LONDON (Reuters) - Sainsbury’s (SBRY.L) and Asda, the British supermarket groups that want to combine their businesses, will challenge a refusal by the regulator probing their 7.3 billion pound ($9.2 billion) deal to give them longer to respond to the latest evidence.
The move sent shares in Sainsbury’s down as much as 5.5 percent as it pointed to growing tension between the two companies and the Competition and Markets Authority (CMA) regulator.
Sainsbury’s Chief Executive Mike Coupe had already said last month that the firm would challenge in the courts any unfavourable final ruling by the CMA on the deal if it believed it was not backed up by published evidence.
It is being assessed by the CMA, which has said it will publish preliminary findings in early January, ahead of a final report in March.
Both companies said on Wednesday they will lodge an application with the Competition Appeal Tribunal (CAT) for a judicial review of the CMA’s phase two investigation of the deal, which started in September.
Their application requests a review of the CMA probe’s timetable and process.
“The current timetable does not give the parties or the CMA sufficient time to provide and consider all the evidence given the unprecedented scale and complexity of the case,” Sainsbury’s and Asda said.
Sainsbury’s and Asda have said they do not believe the CMA will insist on a level of store disposals in locations where they both have shops that would make the deal unpalatable.
The companies asked the CMA for an extra 11 working days over the Christmas period to respond to a large amount of material recently provided to them.

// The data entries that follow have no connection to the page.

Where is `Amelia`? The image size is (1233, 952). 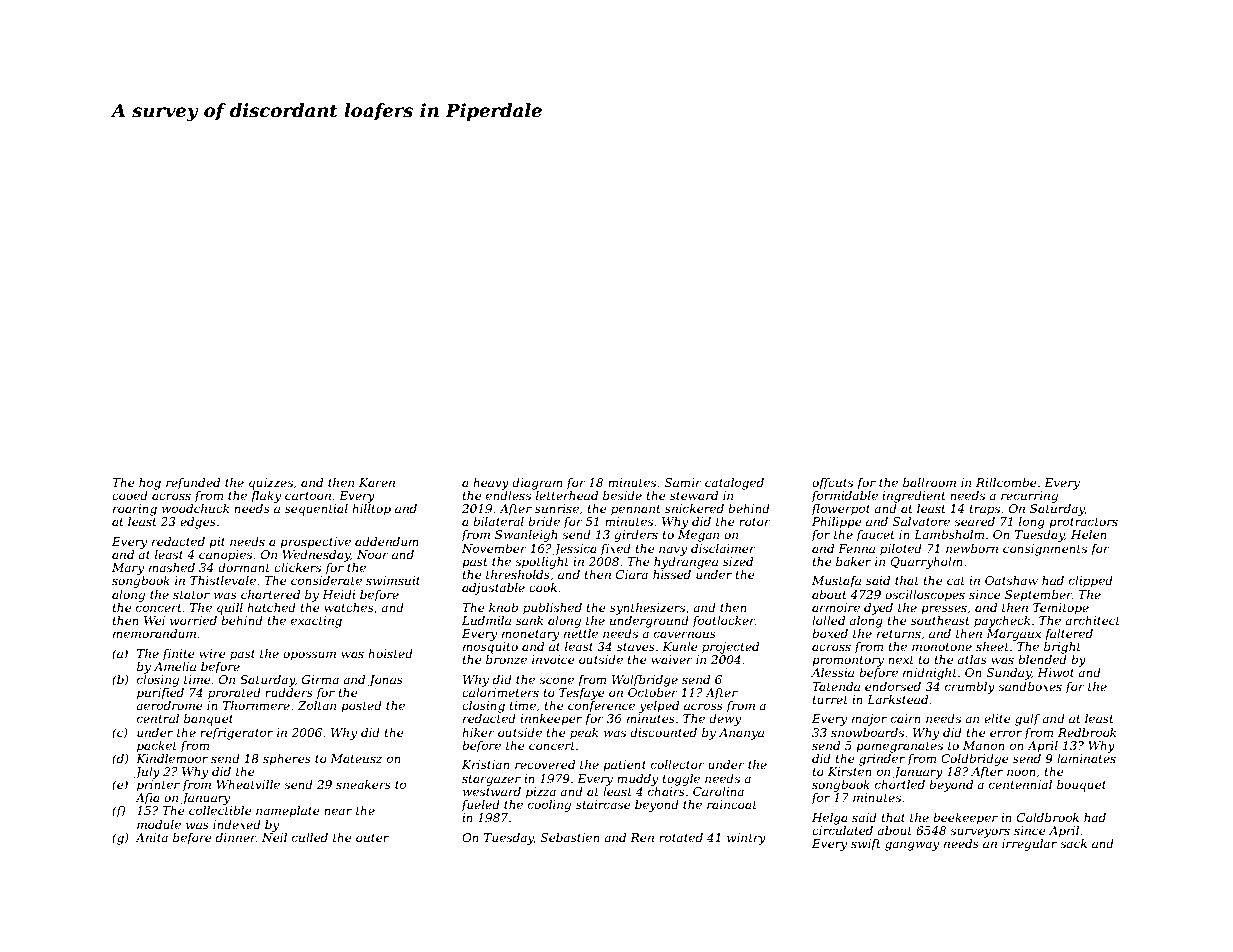 Amelia is located at coordinates (175, 666).
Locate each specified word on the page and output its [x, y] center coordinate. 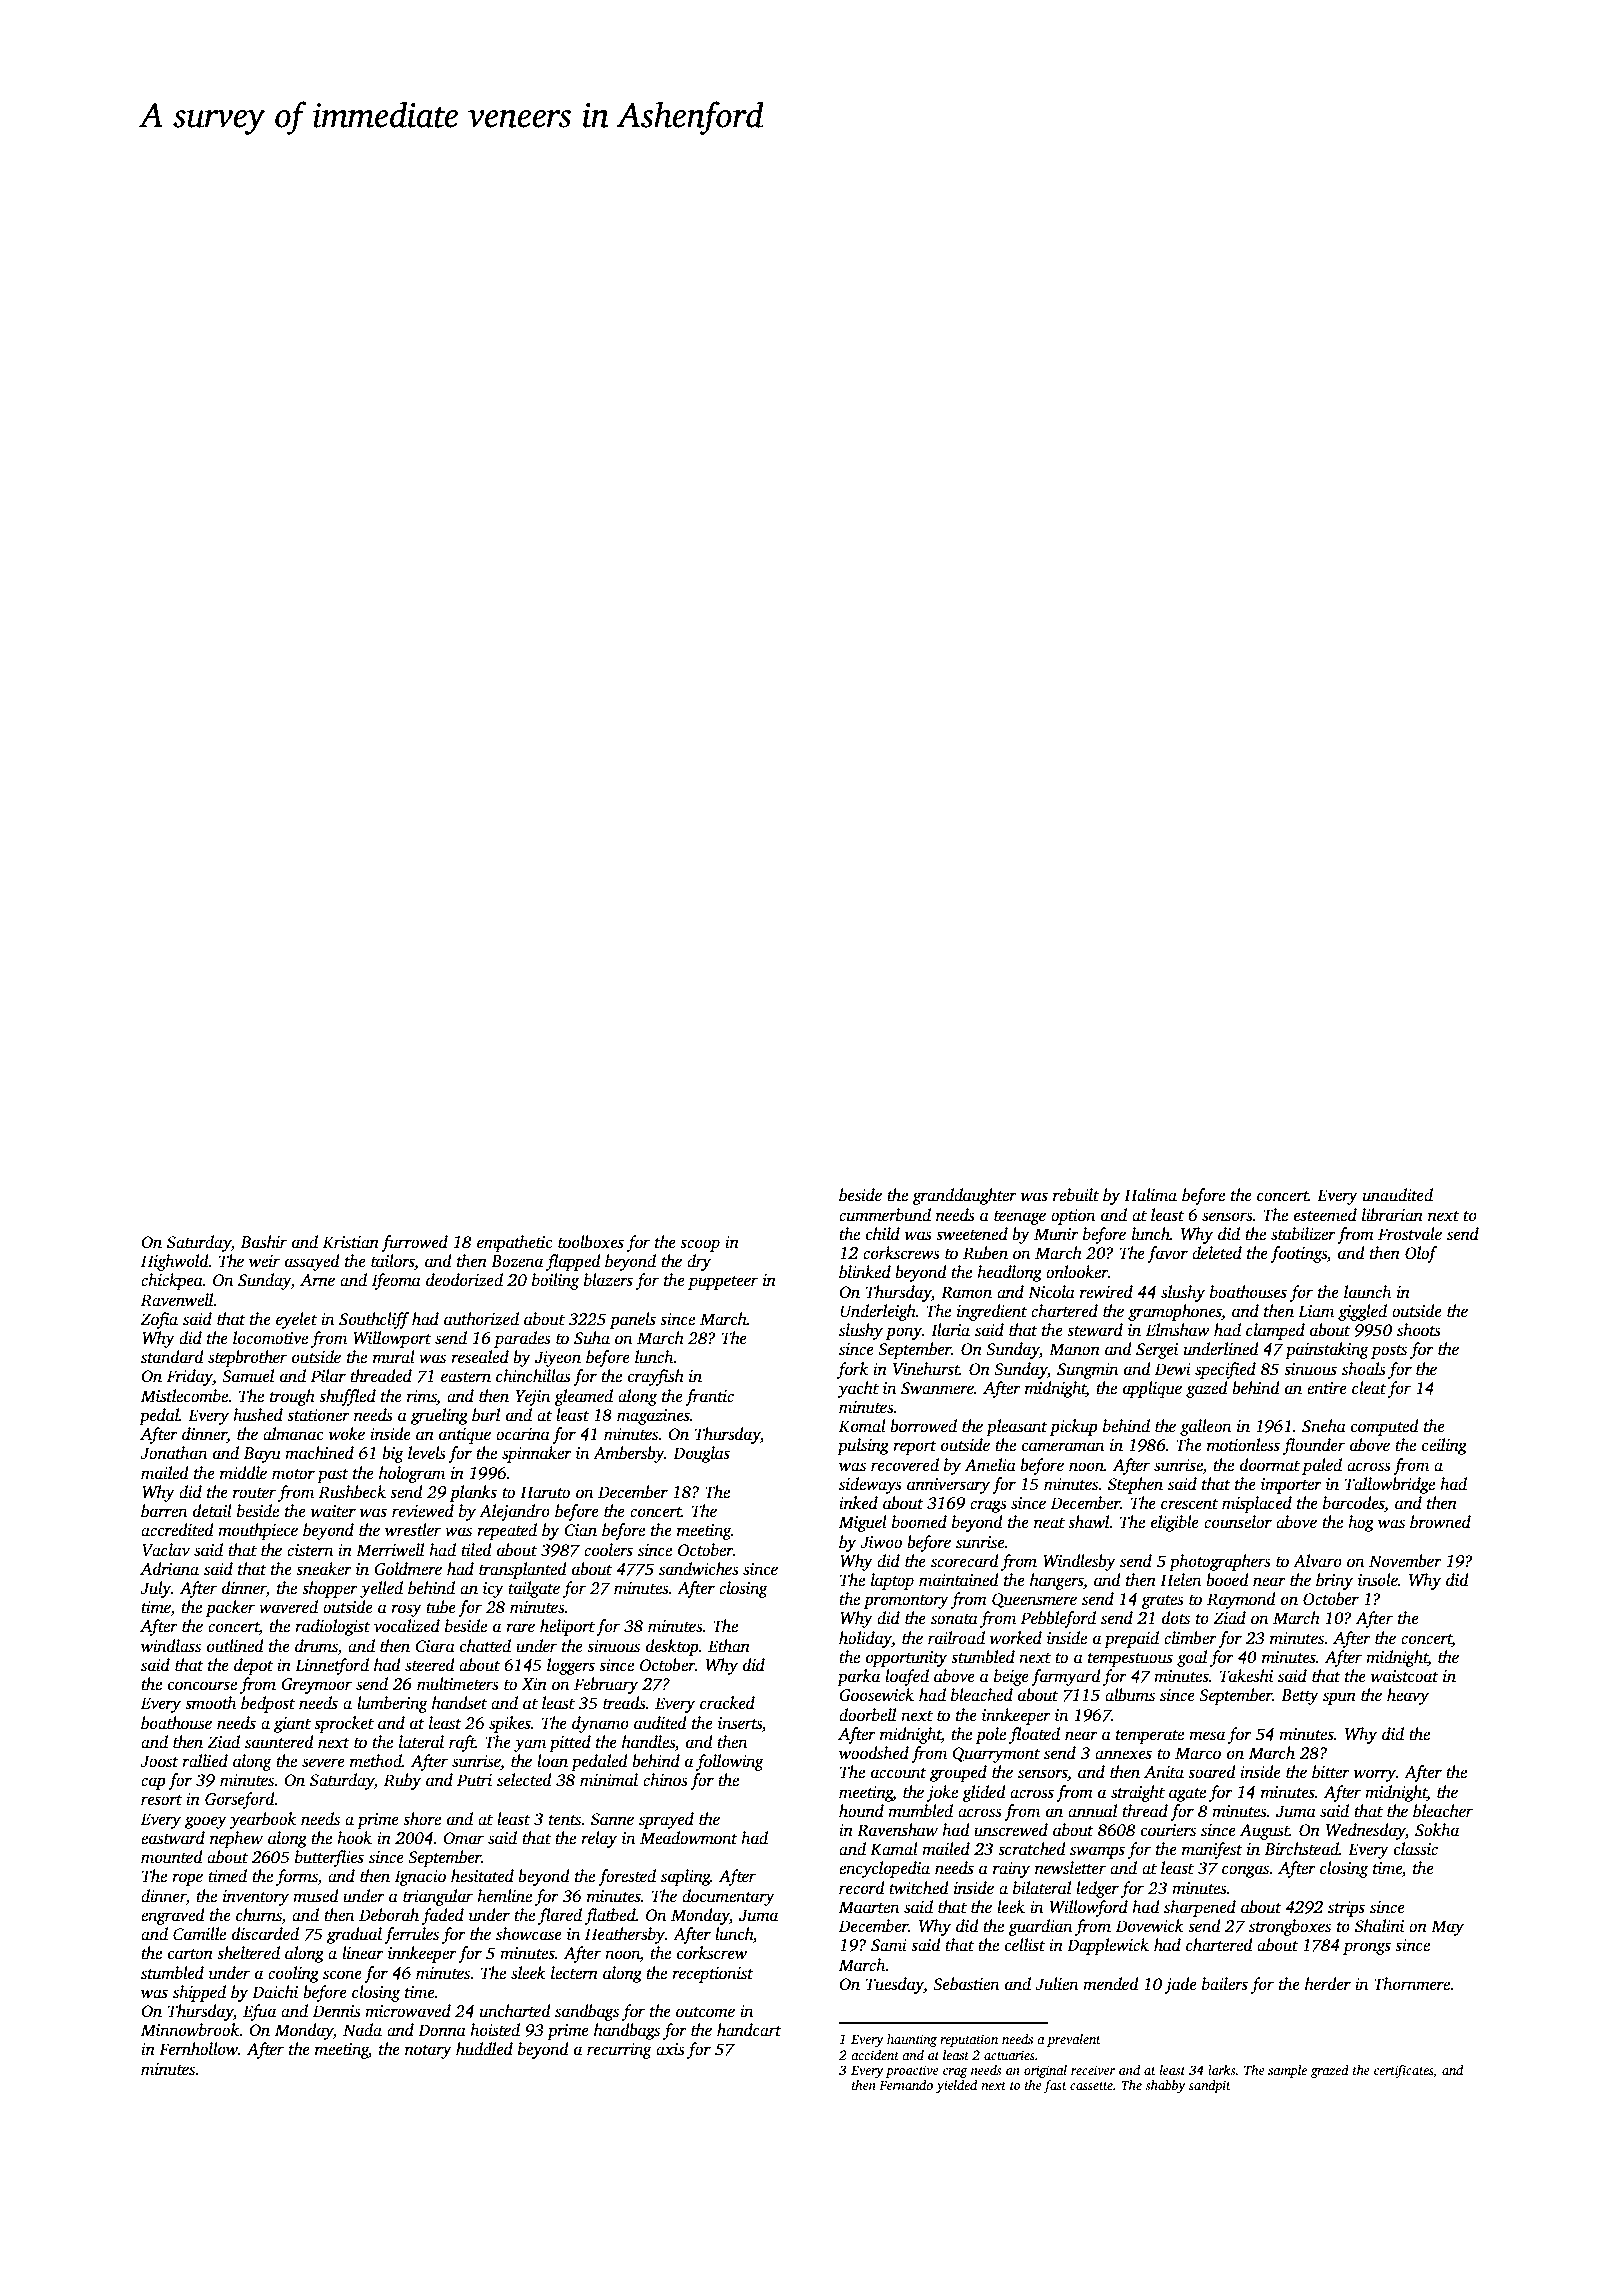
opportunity [906, 1659]
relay [599, 1839]
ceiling [1444, 1446]
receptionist [713, 1975]
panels [633, 1320]
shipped [199, 1993]
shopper [330, 1589]
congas [1245, 1871]
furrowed [414, 1243]
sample [1287, 2071]
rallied [205, 1761]
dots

The CMA declined the request.
Sainsbury’s and Asda feared that without the extension they would not be able to meaningfully respond to some core issues before the CMA’s provisional findings are published.
But the CMA said granting an extension would put its ability to complete the investigation by the required deadline “at very serious risk”.
“As with all of our merger reviews, we construct our timetable to ensure that everyone has the chance to have their say, including customers, the companies involved and suppliers,” it said.
The CMA said its first priority was assessing if customers would face higher prices or a lower quality of service.
Tesco has said the deal should not be cleared without “extensive remedies”, and number four Morrisons (MRW.L) has raised concerns about an “effective duopoly” - Tesco and Sainsbury’s-Asda - controlling in excess of 60 percent of the market.